Nagai was a convert to Catholicism and his memoir about the dropping of the atomic bomb is an amazing account of how he led the Catholic faithful of Nagasaki to understand the event as a voluntary holocaust that they were able to offer to God as a sacrifice for the cause of peace.
Sadly this is it for books by Nagai in English. The Bells of Nagasaki was a memoir of surviving the dropping of the atomic bomb on Nagasaki, told mainly as a man of science but also as a man of faith, this is a more personal book. But still it is Nagai as observer and commenter on Japanese society it also delves into subjects of greater interest: in this case reflecting on his own dilemma as he faces the prospect of his own death leaving his children orphaned he also examines the problem of all the children left orphaned by the war and how their plight should be addressed.
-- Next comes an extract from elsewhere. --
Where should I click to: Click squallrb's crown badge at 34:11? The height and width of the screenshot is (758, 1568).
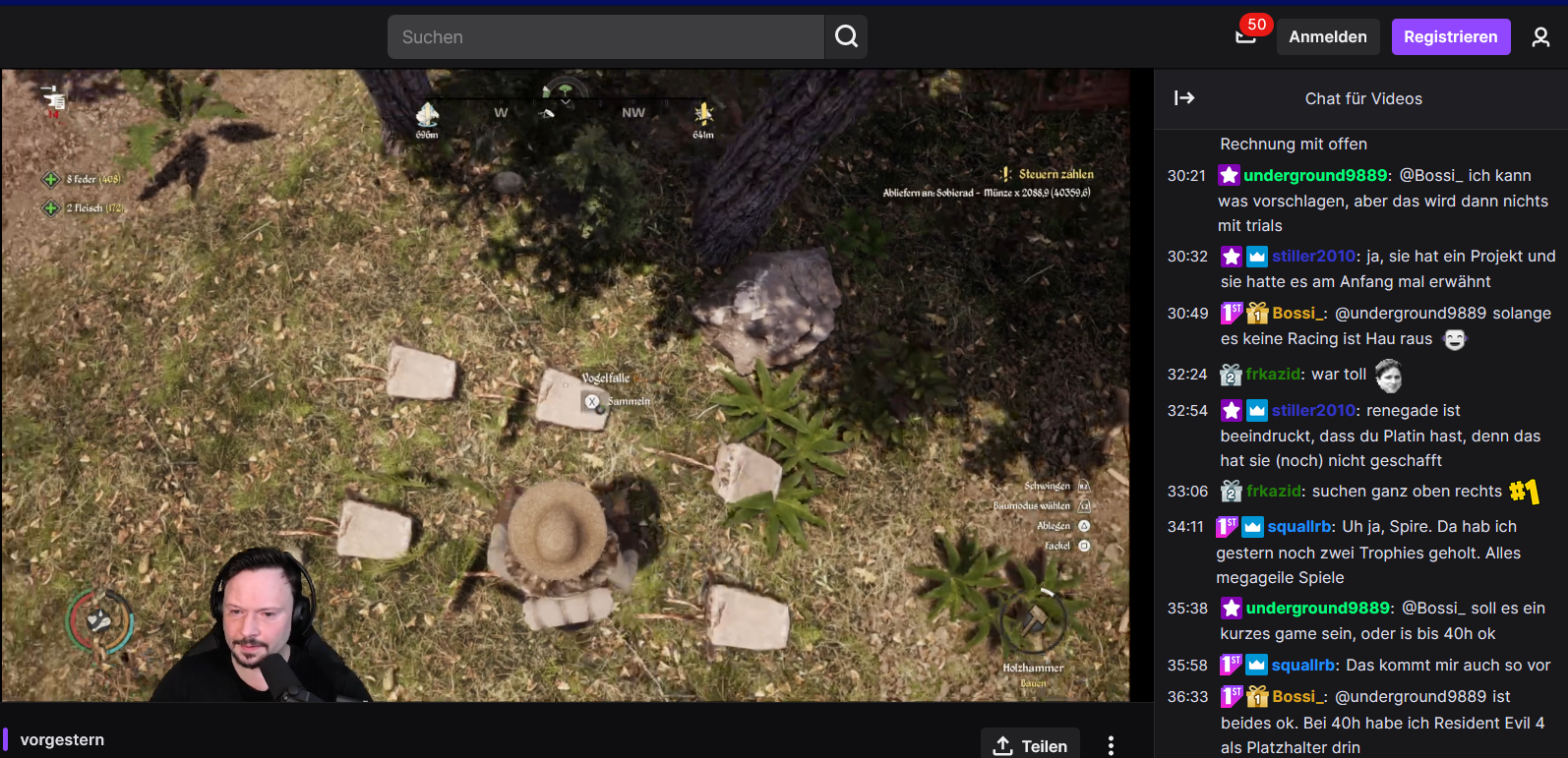[1252, 527]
Specifically interesting how his Catholic faith informs his response.
This is a heartbreaking subject. A father who loves his children very dearly and knows that shortly he will die and they will be orphans learning how to entrust them to his Heavenly Father.
2. Three Men in a Boat (To Say Nothing of the Dog) by Jerome K. Jerome
(See my previous blog entry here.)
3. Nothing to Envy: Ordinary Lives in North Korea by Barbara Demick
I think I heard about this one from Jen Ambrose? I put it on my library hold list on impulse and forgot about it. When I picked it up I wasn’t sure I really wanted to read it. But this is the book I’m having a hard time putting down. I opened it up one evening thinking I should at least give it a glance. It had me at the first page. I realized I know next to nothing about Korea and my curiosity got me into the first chapter. But Demick’s compelling storytelling has kept me reading. Demick’s narrative follows six people who defected from North Korea and weaves in history, politics and economics with their individual stories.
4. A Time to Dance No Time to Weep by Rumer Godden
The first volume of Godden’s autobiography. I’ve only got a few pages into it.
5. Psalms and Canticles: Meditations on the Psalms and Canticles of Morning Prayer by John Paul II
I’ve only read little bits of this volume which has meditations and catechesis for the psalms and canticles of every day in the four week cycle that comprises the Liturgy of the Hours. I’m hoping to get a bit more serious about using it during Lent.
6. The Pickwick Papers by Charles Dickens
Inspired by Jamie, I began this quite some time ago. I put it down and have had trouble picking it up again. The story is just not the engaging to me and I keep finding books that are more interesting. not to mention library books from my on hold list that come in and get put on higher priority.